EXERCISE - Repeat each record below exactly as given.

SOURCE INFORMATION -

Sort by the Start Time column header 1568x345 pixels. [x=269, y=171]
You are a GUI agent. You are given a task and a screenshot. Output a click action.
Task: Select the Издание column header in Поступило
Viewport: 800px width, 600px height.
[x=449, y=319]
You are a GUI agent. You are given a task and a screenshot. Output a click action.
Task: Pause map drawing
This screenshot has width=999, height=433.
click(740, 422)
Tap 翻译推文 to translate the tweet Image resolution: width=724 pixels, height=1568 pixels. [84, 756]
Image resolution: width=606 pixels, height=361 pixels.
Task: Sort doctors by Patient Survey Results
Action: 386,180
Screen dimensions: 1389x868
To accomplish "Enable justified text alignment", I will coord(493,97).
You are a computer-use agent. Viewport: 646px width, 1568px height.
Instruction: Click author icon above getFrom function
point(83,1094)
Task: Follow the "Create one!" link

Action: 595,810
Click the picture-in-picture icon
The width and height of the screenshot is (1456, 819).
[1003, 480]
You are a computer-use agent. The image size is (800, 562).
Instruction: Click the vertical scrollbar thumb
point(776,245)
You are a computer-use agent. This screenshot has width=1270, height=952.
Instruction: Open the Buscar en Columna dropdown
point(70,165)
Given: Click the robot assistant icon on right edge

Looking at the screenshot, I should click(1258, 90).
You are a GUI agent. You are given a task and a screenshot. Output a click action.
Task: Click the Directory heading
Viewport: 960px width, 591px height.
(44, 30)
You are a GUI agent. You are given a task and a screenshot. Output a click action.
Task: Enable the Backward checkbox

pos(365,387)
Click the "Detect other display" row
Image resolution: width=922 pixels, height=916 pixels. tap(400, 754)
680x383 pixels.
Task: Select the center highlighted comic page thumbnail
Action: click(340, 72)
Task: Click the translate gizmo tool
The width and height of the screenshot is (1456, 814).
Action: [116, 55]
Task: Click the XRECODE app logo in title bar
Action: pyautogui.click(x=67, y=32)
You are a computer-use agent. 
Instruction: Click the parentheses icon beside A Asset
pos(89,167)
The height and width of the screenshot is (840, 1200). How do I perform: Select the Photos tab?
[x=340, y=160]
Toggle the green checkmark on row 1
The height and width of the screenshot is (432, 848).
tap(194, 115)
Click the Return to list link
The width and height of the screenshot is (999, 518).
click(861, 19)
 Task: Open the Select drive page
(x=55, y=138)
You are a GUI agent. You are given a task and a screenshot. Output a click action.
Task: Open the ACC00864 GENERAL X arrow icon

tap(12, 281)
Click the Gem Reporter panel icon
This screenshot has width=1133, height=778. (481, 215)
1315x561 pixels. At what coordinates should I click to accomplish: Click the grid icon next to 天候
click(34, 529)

RESPONSE TO THE EXERCISE -
Sort by the Start Time column header 1568x345 pixels. [x=269, y=171]
You are a GUI agent. You are given a task and a screenshot. Output a click action.
Task: Select the Издание column header in Поступило
Viewport: 800px width, 600px height.
[x=449, y=319]
You are a GUI agent. You are given a task and a screenshot. Output a click action.
Task: Pause map drawing
This screenshot has width=999, height=433.
click(740, 422)
Tap 翻译推文 to translate the tweet Image resolution: width=724 pixels, height=1568 pixels. [84, 756]
Image resolution: width=606 pixels, height=361 pixels.
Task: Sort doctors by Patient Survey Results
Action: 386,180
Screen dimensions: 1389x868
To accomplish "Enable justified text alignment", I will coord(493,97).
You are a computer-use agent. Viewport: 646px width, 1568px height.
Instruction: Click author icon above getFrom function
point(83,1094)
Task: Follow the "Create one!" link

Action: 595,810
Click the picture-in-picture icon
The width and height of the screenshot is (1456, 819).
[1003, 480]
You are a computer-use agent. The image size is (800, 562).
Instruction: Click the vertical scrollbar thumb
point(776,245)
You are a computer-use agent. This screenshot has width=1270, height=952.
Instruction: Open the Buscar en Columna dropdown
point(70,165)
Given: Click the robot assistant icon on right edge

Looking at the screenshot, I should click(1258, 90).
You are a GUI agent. You are given a task and a screenshot. Output a click action.
Task: Click the Directory heading
Viewport: 960px width, 591px height.
(44, 30)
You are a GUI agent. You are given a task and a screenshot. Output a click action.
Task: Enable the Backward checkbox

pos(365,387)
Click the "Detect other display" row
Image resolution: width=922 pixels, height=916 pixels. tap(400, 754)
680x383 pixels.
Task: Select the center highlighted comic page thumbnail
Action: click(340, 72)
Task: Click the translate gizmo tool
The width and height of the screenshot is (1456, 814).
Action: [116, 55]
Task: Click the XRECODE app logo in title bar
Action: pyautogui.click(x=67, y=32)
You are a computer-use agent. 
Instruction: Click the parentheses icon beside A Asset
pos(89,167)
The height and width of the screenshot is (840, 1200). How do I perform: Select the Photos tab?
[x=340, y=160]
Toggle the green checkmark on row 1
The height and width of the screenshot is (432, 848).
tap(194, 115)
Click the Return to list link
The width and height of the screenshot is (999, 518).
click(861, 19)
 Task: Open the Select drive page
(x=55, y=138)
You are a GUI agent. You are given a task and a screenshot. Output a click action.
Task: Open the ACC00864 GENERAL X arrow icon

tap(12, 281)
Click the Gem Reporter panel icon
This screenshot has width=1133, height=778. (481, 215)
1315x561 pixels. At what coordinates should I click to accomplish: Click the grid icon next to 天候
click(34, 529)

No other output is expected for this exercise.